2007/10/02

O Intratável


Afirmação: Perante e contra tudo, o sujeito afirma o amor como valor.


1. Apesar das dificuldades da minha história, apesar dos incómodos, das dúvidas, dos desesperos, apesar da vontade de tudo abandonar, não deixo de afirmar a mim mesmo o amor como um valor. Escuto todos os argumentos que os mais diversos sistemas utilizam para desmistificar, limitar, apagar, em suma, depreciar o amor, mas obstino-me: «Bem sei, mas mesmo assim...». Atribuo as desvalorizações do amor a uma espécie de moral obscurantista, a um realismo-farsa, contra os quais defendo o real do valor: oponho a tudo «o que não corre bem» no amor a afirmação do que nele há de valor. Essa teimosia é o protesto do amor: no concerto das «boas razões» de amar de outro modo, de amar melhor, de amar sem estar apaixonado, etc., faz-se ouvir uma voz teimosa que se prolonga durante algum tempo mais: a voz do Intratável apaixonado. O mundo submete todo o empreendimento a uma alternativa: o sucesso ou o insucesso, a vitória ou a derrota.
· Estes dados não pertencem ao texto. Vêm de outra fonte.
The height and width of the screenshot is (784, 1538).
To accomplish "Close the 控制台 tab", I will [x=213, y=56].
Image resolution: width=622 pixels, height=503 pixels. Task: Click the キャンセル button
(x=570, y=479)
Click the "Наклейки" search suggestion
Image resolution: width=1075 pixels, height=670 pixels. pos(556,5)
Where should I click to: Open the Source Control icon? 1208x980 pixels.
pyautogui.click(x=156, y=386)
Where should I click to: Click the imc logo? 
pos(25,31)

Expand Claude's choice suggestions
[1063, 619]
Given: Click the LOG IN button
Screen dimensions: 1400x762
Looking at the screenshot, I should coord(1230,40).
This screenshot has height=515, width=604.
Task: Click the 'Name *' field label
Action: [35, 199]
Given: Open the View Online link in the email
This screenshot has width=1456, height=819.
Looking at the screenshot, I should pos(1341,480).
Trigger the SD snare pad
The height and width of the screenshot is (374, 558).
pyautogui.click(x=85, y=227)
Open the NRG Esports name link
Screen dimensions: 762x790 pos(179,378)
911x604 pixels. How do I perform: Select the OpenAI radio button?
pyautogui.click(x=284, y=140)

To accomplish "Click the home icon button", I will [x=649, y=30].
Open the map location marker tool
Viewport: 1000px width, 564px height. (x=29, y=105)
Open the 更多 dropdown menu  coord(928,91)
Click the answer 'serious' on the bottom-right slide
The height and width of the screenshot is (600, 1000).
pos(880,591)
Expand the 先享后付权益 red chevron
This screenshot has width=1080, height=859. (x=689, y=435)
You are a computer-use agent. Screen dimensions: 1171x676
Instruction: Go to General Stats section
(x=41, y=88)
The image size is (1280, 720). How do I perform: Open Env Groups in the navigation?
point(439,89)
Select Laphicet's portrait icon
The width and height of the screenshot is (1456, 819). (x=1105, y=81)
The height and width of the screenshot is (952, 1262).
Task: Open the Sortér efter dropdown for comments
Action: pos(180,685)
Protesto com base numa outra lógica: estou, ao mesmo tempo e contraditoriamente, feliz e infeliz: «sucesso» ou «Insucesso» não têm para mim senão um significado contingente, passageiro (o que não impede a violência dos meus sofrimentos e desejos); o que me anima, surda e obstinadamente, nada tem de táctico: aceito e afirmo, independentemente de ser verdadeiro ou falso, bem sucedido ou mal sucedido; afasto-me de toda a finalidade, vivo à mercê do acaso (à medida que as figuras do meu discurso me vêm à mente como as jogadas dos dados). Enfrentando a aventura (o que me sucede), não saio nem vencedor nem vencido: sou trágico. (Dizem-me: essa forma de amor não é viável. Mas como avaliar a viabilidade? Porque razão ser viável é um Bem? Porque razão durar é melhor que arder?)